Some people missing a copy of 16p11.2, a chromosomal region linked to autism, have unusually large brain structures, according to a new study. Those with an extra copy of the same region show the opposite pattern1.
For instance, the band of nerve fibers that connects the brain’s two hemispheres is unusually thick in some people missing a copy of 16p11.2. The same band, called the corpus callosum, is abnormally thin in some people with an extra copy of the region.
People with the deletion and a thickened band have poor social and communication skills, whereas those with a duplication and a thin band score low on tests of intelligence.
The findings suggest that brain scans may one day help identify which children with 16p11.2 mutations are at highest risk for cognitive and behavioral problems.
“I would be very aggressive about getting [these children] into therapy at an early age,” says lead investigator Elliott Sherr, professor of neurology at the University of California, San Francisco.
Deletion or duplication of 16p11.2 occurs in about 0.6 percent of people with autism, making it one of the most common genetic variants tied to the condition.
Sherr and his colleagues examined the brains of 79 people with a 16p11.2 deletion and 79 with a duplication of the region, only some of whom have autism, using structural magnetic resonance imaging. They also scanned 64 of these individuals’ parents and siblings (who do not have either of the mutations), as well as 109 controls.

*Supplied material*

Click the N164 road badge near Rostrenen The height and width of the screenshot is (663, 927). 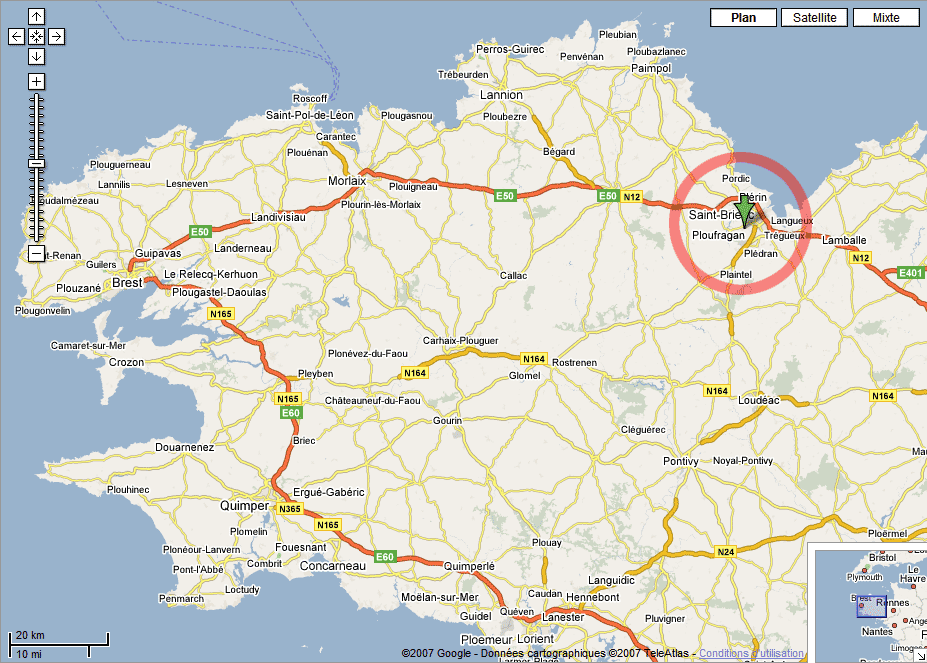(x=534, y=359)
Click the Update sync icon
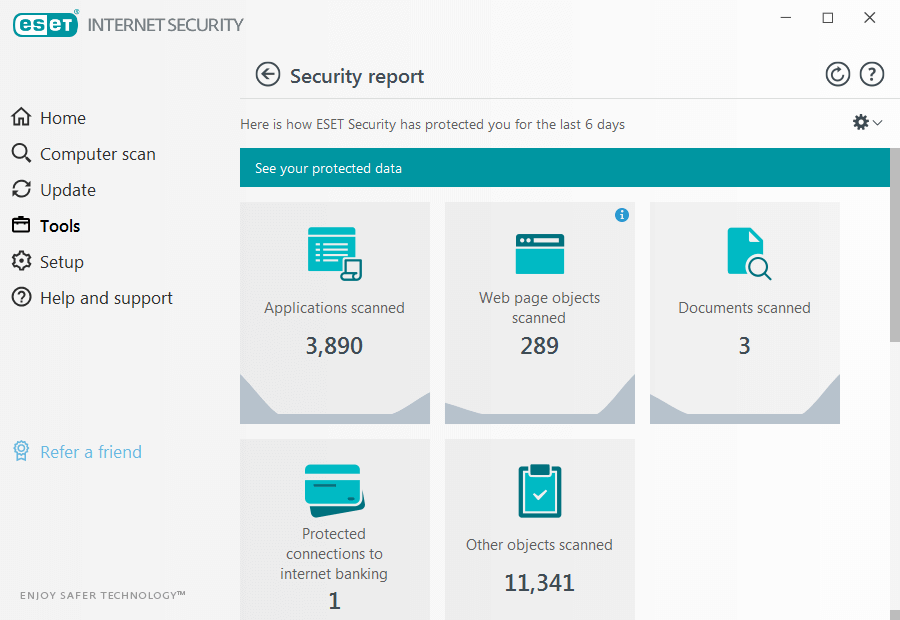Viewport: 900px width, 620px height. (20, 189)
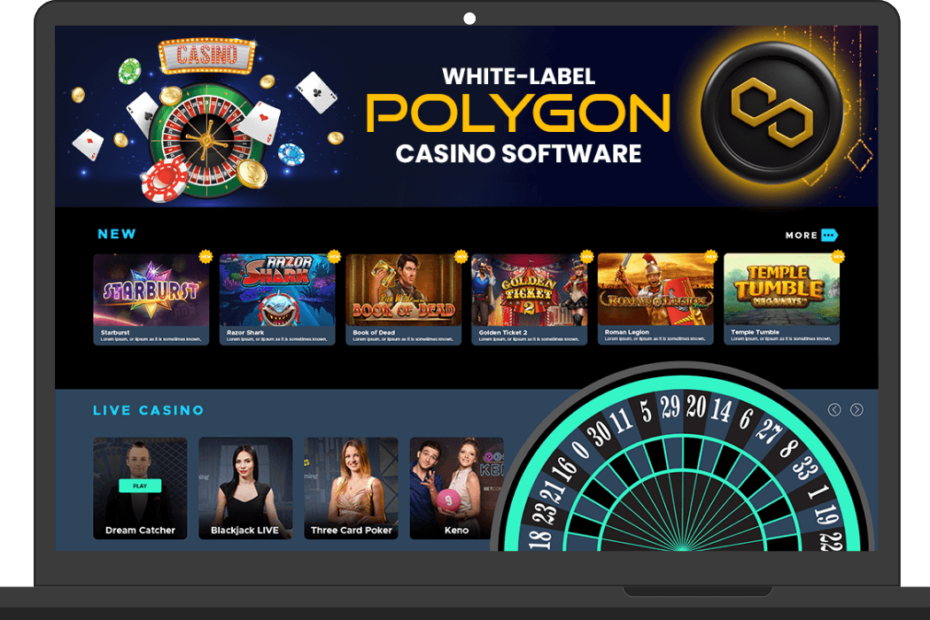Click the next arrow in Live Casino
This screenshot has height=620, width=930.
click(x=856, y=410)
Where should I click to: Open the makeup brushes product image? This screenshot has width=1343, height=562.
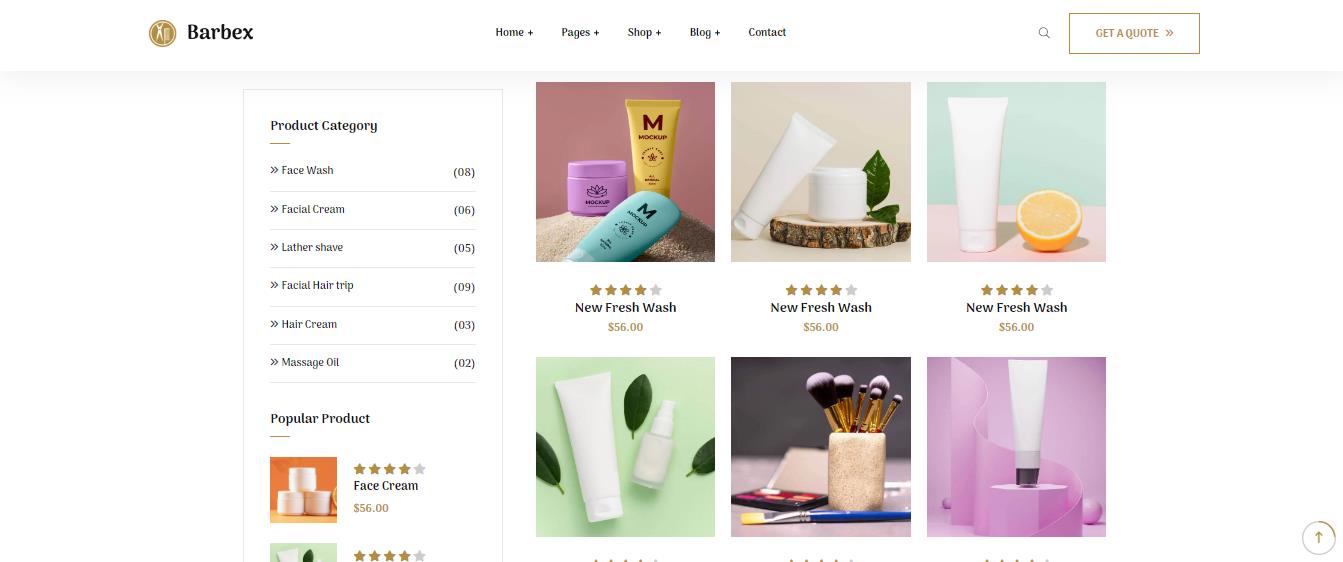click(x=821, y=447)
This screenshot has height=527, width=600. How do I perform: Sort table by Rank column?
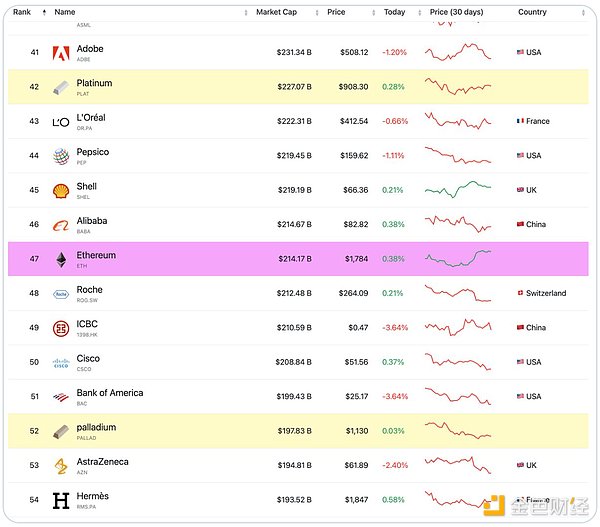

--

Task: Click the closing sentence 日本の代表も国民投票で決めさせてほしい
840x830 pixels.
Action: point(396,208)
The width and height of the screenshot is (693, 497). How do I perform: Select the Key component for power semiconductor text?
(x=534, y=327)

*Directions*
**A)** Please turn the paragraph of the 16p11.2 article that begins "Sherr and his colleagues examined" into a short bulleted list that keeps its main facts.
**B)** According to the 16p11.2 article, in about what share of people with autism is 16p11.2 deleted or duplicated?
The records have no connection to the 16p11.2 article.

*Answers in order*
**A)**
- Method: structural magnetic resonance imaging
- 79 people with a 16p11.2 deletion
- 79 people with a 16p11.2 duplication
- Only some of these people have autism
- 64 of their parents and siblings, who have neither mutation
- 109 controls

**B)** About 0.6 percent.